The Real Anatomy of a System Design Interview
Phase 1: Foundation — Requirements and Estimates
Every good design starts here.
Requirements
The biggest differentiator between weak and strong candidates is what happens in the first five minutes.
Consider the prompt: "Design Twitter." Most candidates immediately start sketching. Strong candidates stop and ask:
- Which features - search? tweets?
- What scale are we designing for? 1M users or 1B?
- Read-heavy or write-heavy?
- What's the consistency requirement? Can users see a tweet a few seconds late?
- What are the top 2-3 features to support? Everything, or just the feed?
- Any latency SLAs?
The constraints determine the design. "Design a URL shortener for 100 requests/day" has a completely different answer than "design one for 10 billion requests/day." Two types worth capturing:
-
Functional requirements: what the system does
-
Non-functional requirements: how well it does it — latency, availability, consistency, scale
Capacity Estimation
Most candidates treat back-of-envelope math as something required for performance. They either skip it or consider it as an afterthought. The goal of this step is to figure out what the hard problem actually is — and to show the interviewer that the analysis is grounded in real constraints, not intuition. Some things to cover:
- Requests per second (peak)
- Data written per second
- Total storage over N years
- Bandwidth in/out
Once these questions are answered, it's time to think — what problem are they pointing to?
Storing 10TB/day means the storage tier is the bottleneck. Handling 500K writes/second means the database write path is the constraint. If 1% of data is serving 90% of reads, the cache strategy is where the design work lives.
This exercise is not to impress the interviewer — but rather to aim the conversation at the right problem. Interviewers want to see that design decisions follow from data, not from habit.
Phase 2: Prioritize — Ask What's Primary and What's Secondary
System design problems are intentionally broad — broad enough that covering everything in 50-55 minutes isn't realistic. After establishing requirements and estimates, candidates should ask the interviewer directly: which of these requirements are primary, and which are secondary? In real world, we do this for every new product/feature, what should be the MVP?

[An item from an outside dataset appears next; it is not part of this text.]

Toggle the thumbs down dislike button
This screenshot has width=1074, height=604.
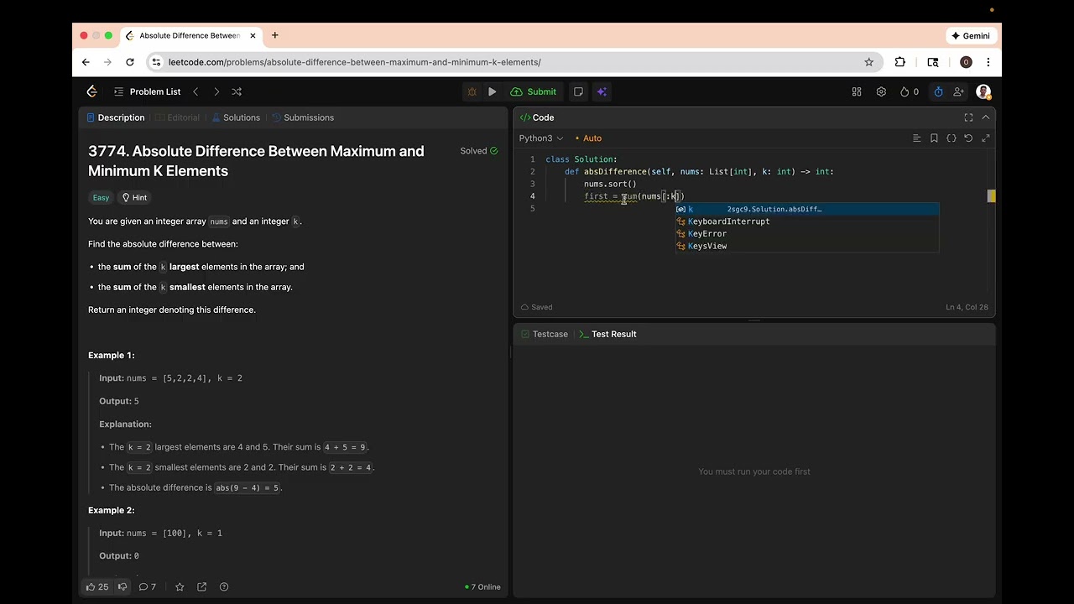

Some interviewers want to go deep on data modeling. Some want the API design first. Some want a high-level end-to-end system. The answer shapes everything that follows — and most interviewers will say exactly what they care about. Candidates should utilize that.
This is not a sign of weakness. It's a signal that the candidate understands scope and is being deliberate about where to invest time. The goal is to produce the design the interviewer is looking for — not to run through a checklist.
Phase 3: Address Primary Requirements
With priorities established, candidates should go deep on the primary requirements. The areas most interviewers care about:
Data Modeling
How candidates model their data determines almost everything else about the system, and it's often where interviewers are paying the closest attention.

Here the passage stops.